ETHNOGRAPHIE MALAYĀḶAM ET PHILOSOPHIE EN ASIE DU SUD

La main d'œuvre et la terre

Karl Polanyi
La Grande Transformation.
Aux origines politiques et économiques de notre temps
,
Paris, Gallimard, 1983

(238) «Ce que nous appelons la terre est un élément de la nature qui est inextricablement entrelacé avec les institutions de l'homme. La plus étrange de toutes les entreprises de nos ancêtres a peut-être été de l'isoler et d'en former un marché.

Traditionnellement la main d'œuvre et la terre ne sont pas séparées; la main d'œuvre fait partie de la vie, la terre demeure une partie de la nature, la vie et la nature forment un tout qui s'articule.
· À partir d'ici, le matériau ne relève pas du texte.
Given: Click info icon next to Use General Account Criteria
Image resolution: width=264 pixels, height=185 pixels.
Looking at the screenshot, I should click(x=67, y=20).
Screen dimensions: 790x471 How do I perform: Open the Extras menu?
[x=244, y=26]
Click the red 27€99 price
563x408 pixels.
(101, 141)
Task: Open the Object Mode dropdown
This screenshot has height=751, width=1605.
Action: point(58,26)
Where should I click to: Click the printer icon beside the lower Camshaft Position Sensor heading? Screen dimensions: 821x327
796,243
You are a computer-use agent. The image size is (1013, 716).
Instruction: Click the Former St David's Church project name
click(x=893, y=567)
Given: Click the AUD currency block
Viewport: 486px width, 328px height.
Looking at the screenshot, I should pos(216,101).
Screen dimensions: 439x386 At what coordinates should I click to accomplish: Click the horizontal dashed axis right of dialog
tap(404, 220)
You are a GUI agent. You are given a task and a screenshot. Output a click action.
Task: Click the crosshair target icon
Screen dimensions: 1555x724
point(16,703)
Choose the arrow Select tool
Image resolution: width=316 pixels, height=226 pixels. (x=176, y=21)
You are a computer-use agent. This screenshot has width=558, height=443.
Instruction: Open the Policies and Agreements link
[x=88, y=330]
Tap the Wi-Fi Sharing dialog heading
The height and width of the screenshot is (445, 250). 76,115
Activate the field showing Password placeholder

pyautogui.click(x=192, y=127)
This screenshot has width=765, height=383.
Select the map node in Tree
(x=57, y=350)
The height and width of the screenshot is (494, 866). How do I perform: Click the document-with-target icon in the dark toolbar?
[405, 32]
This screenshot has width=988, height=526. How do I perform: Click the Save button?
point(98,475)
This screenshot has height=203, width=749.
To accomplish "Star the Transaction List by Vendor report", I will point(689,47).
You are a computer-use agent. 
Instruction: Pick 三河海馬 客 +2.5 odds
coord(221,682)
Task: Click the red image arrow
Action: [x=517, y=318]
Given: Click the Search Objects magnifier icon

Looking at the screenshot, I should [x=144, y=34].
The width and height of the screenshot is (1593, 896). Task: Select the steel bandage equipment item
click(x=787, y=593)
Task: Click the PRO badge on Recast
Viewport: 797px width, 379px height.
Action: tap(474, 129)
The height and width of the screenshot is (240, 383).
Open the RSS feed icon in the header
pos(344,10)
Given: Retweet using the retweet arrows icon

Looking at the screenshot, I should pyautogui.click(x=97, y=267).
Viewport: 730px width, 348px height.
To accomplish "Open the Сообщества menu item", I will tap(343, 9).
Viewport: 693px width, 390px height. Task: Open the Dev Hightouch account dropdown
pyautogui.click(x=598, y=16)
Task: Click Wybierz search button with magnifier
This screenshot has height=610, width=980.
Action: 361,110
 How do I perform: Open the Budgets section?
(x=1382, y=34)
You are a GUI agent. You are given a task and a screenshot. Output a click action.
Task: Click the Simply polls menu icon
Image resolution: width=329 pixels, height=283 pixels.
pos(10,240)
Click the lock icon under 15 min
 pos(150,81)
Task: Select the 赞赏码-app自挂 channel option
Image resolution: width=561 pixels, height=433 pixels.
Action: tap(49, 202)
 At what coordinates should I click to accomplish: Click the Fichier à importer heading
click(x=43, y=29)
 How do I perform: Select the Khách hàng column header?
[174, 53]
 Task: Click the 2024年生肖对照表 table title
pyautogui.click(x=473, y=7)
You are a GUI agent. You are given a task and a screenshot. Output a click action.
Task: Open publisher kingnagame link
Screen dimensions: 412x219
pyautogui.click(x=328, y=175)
La terre est ainsi liée aux organisations fondées sur la famille, le voisinage, le métier et la croyance — avec la tribu et le temple, le village, la guilde et l'église…

La fonction économique n'est que l'une des nombreuses fonctions vitales de la terre. Celle-ci donne sa stabilité à la vie de l'homme; elle est le lieu qu'il habite; elle est une condition de sa sécurité matérielle; elle est le paysage et les saisons. Nous pourrions aussi bien imaginer l'homme venant au monde sans bras ni jambes que menant sa vie sans terre. Et pourtant, séparer la terre de l'homme et organiser la société de manière à satisfaire les exigences d'un marché de l'immobilier, cela a été une partie vitale de la conception utopique d'une économie de marché.»

(220) «Séparer le travail des autres activités de la vie et le soumettre aux lois du marché, c'était anéantir toutes les formes organiques de l'existence et les remplacer par un type d'organisation différent, atomisé et individuel.

Ce plan de destruction a été fort bien servi par l'application du principe de la liberté de contrat. Il revenait à dire en pratique que les organisations non contractuelles fondées sur la parenté, le voisinage, le métier, la religion, devaient être liquidées, puisqu'elles exigeaient l'allégeance de l'individu et limitaient ainsi sa liberté. Présenter ce principe comme un principe de non-ingérence, ainsi que les tenants de l'économie libérale avaient coutume de le faire, c'est exprimer purement et simplement un préjugé enraciné en faveur d'un type déterminé d'ingérence, à savoir, celle qui détruit les relations non contractuelles entre individus et les empêche de se reformer spontanément.»


Nos rapports avec autrui sont ancrés dans un lieu partagé, un sol, une biocénose, communauté d'êtres vivants de toutes espèces, végétales et animales, coexistant dans un espace défini (le biotope). La mutation de nos rapports à la terre, qui nous fit sortir de la biocénose, cet entrelacs de fonctions vitales et d'institutions sociales, créa simultanément l'économie de marché, le marché de l'immobilier, le contrat de travail et l'individualisme.